Ever since Ali got pregnant my role has begun to shift to be more like that of Eve. Helpmate. Ali was taking on a task that I could not do, not matter how much I might want to. And to be honest I didn’t really want to be the one who was pregnant. Hormones. Peeing all the time. Constant discomfort. Ummm… not a hard choice. Then of course there was the whole excruciatingly painful birthing thing, which had me emotionally and physically exhausted by the end even though I didn’t do any of the pushing. It was during the labor when I held her hand and massaged and stood beside my incredible wife that I began to really see and understand this shift taking place.
Now that Baby Samuel has arrived in all his roley poly glory, the role of helper has only become more pronounced. It’s a strange feeling to look at your son as he’s crying and shoving his little fists into his mouth trying to suck on them because he’s hungry and realize that there’s nothing I can do to help him. He needs his mom not me. This is not a scenario that I can fix. I cannot work hard and suddenly start producing milk. All I can do is assist. Step to the side. Change diapers and rock Samuel to sleep. I am a helper. I am Eve.

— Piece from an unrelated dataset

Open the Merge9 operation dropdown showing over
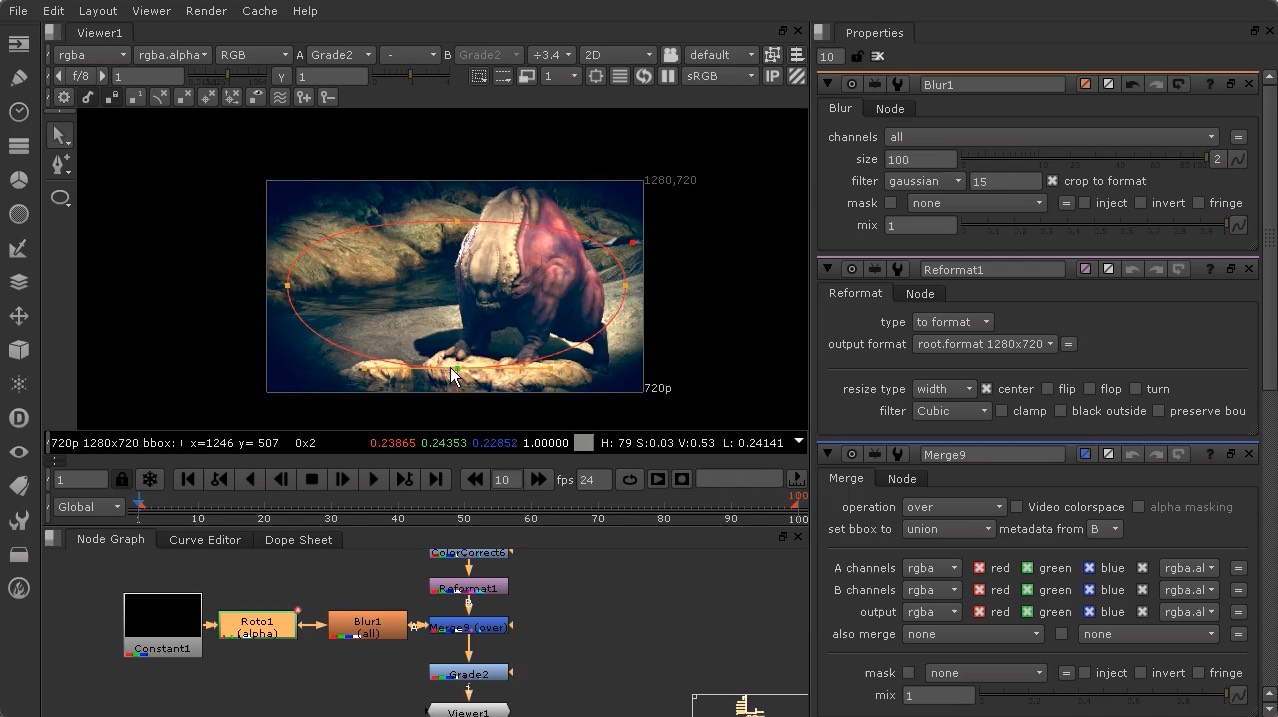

It’s strange being Eve. There is a necessary amount of humility that comes with the territory. A letting go of being in control. Admiration for that which you cannot do. Growing to see that inability is not weakness. It is an opportunity to celebrate the strength and giftedness of my wife. The struggle is learning to find contentment in the new role that I have been given as I love without being in the center.